The 5th European Community Environmental Action Programme (5th EAP) listed various objectives, themes and tasks necessary for achieving EU targets in the field of the environment. This 5th EAP list climate change, acidification and air pollution as some of the priority themes deserving proper consideration with as a main target the reduction of major pollutants or precursors: NOx, VOCs, SOx, CO2 and CFCs. Among the horizontal measures, the 5th EAP identifies the improvement of base-line data, especially emission inventories, using regional and national environment statistics as one major target for the year 2000. The pan-European report of the state of the Environment prepared by the European Environment Agency (Stanners and Bourdeau, 1995) also designates emission inventories as one of the major information needs for sound environmental policy decisions.
Based on the improvement of these emission inventories, it will be possible to set up effective abatement strategies of VOC and NOx emissions in order to achieve lower ozone levels. The emission factors with their functional dependencies derived from this proposal will be also usable for other regions with similar vegetation and using local climatological data.

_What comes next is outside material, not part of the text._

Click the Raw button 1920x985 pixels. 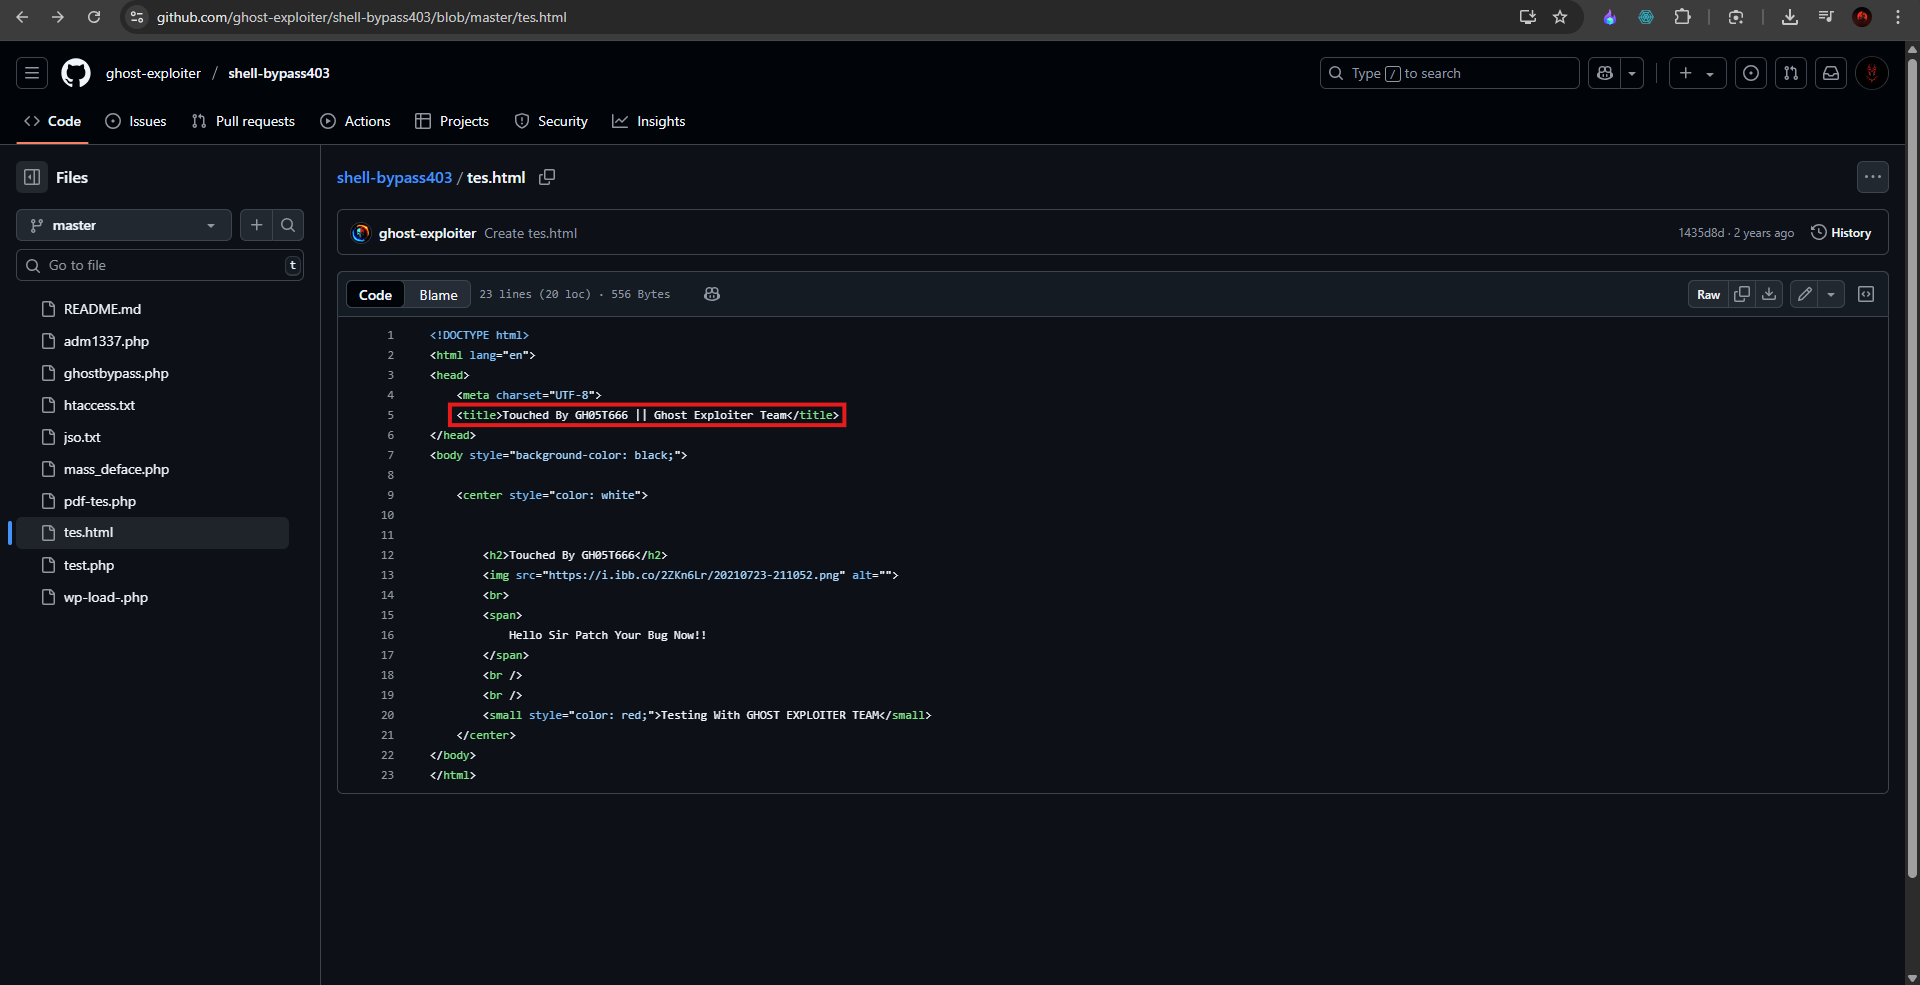click(1708, 294)
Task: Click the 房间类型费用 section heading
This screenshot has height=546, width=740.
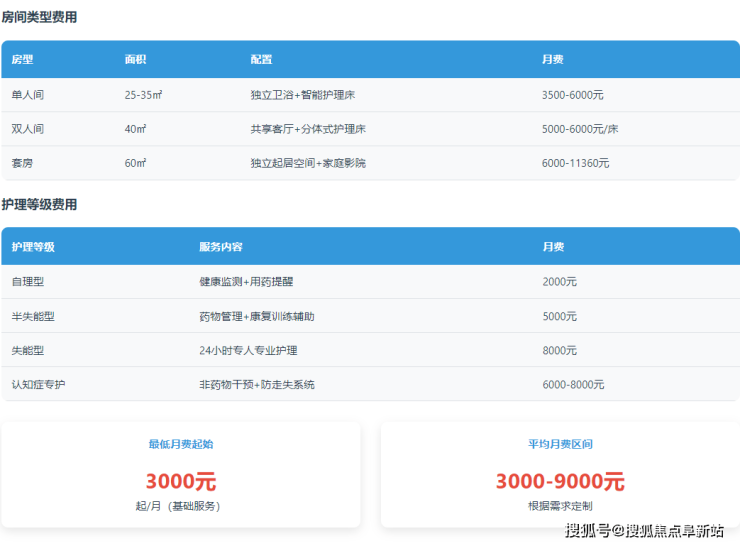Action: pos(40,17)
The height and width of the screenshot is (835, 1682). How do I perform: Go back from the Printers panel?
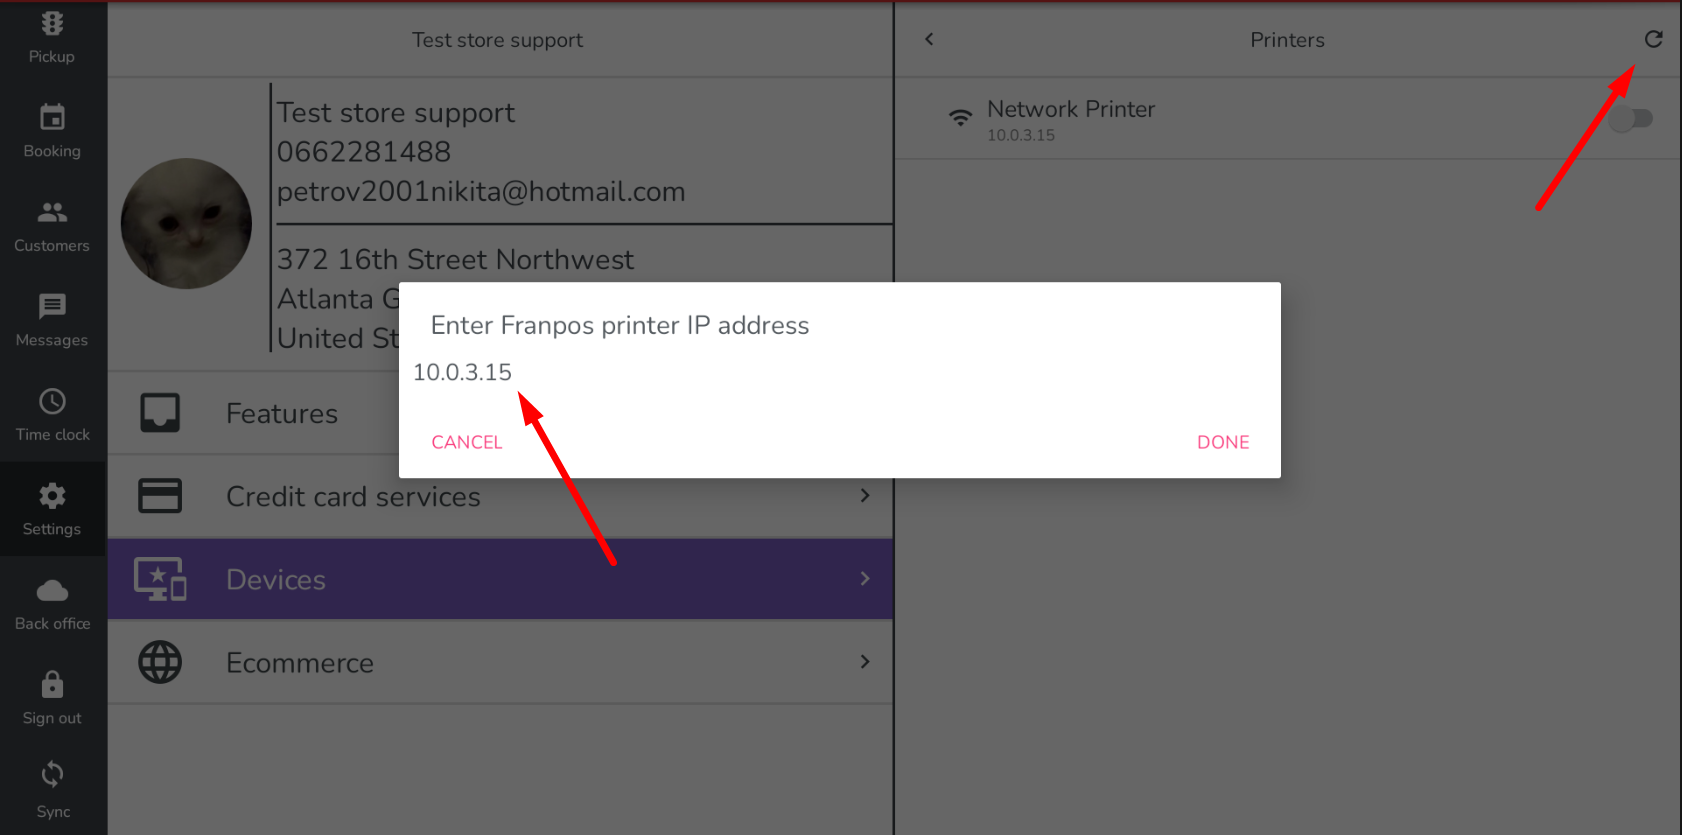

From a more fundamental point of view, this project will allow for the first time to trace what compounds are emitted from a set of typical vegetation species in northern and northeastern Europe and how emission densities depend on external and internal parameters (climatology and phenology). Such results will have, for instance, an implication for the study of acidification in Europe by providing further knowledge on the sources of organic acids which contribute to acid deposition.
This proposal has both horizontal and vertical dimension. The combination of comprehensive field experiments with laboratory measurements and numerical modelling will allow to validate present canopy models, improve them and thus provide to the scientific community a better tool for other emission assessments. Our combination of a hierarchy of scales will allow to get new insight on the aggregation of emissions from the stomatal level to regional concentrations via the use of GIS-based emission modelling, and to test photochemical schemes used in current models.
At the global scale, results from this project could be used for photochemical modelling of trace species (emission inventories and modelling, ozone formation modelling, partitioning of carbon fluxes). Additionally, since we will also measure CO2 fluxes, it will be possible to relate BVOC emissions to the functioning of plants and thus to be able to derive scenarios for future emission and photosynthsis activities under changed climate conditions.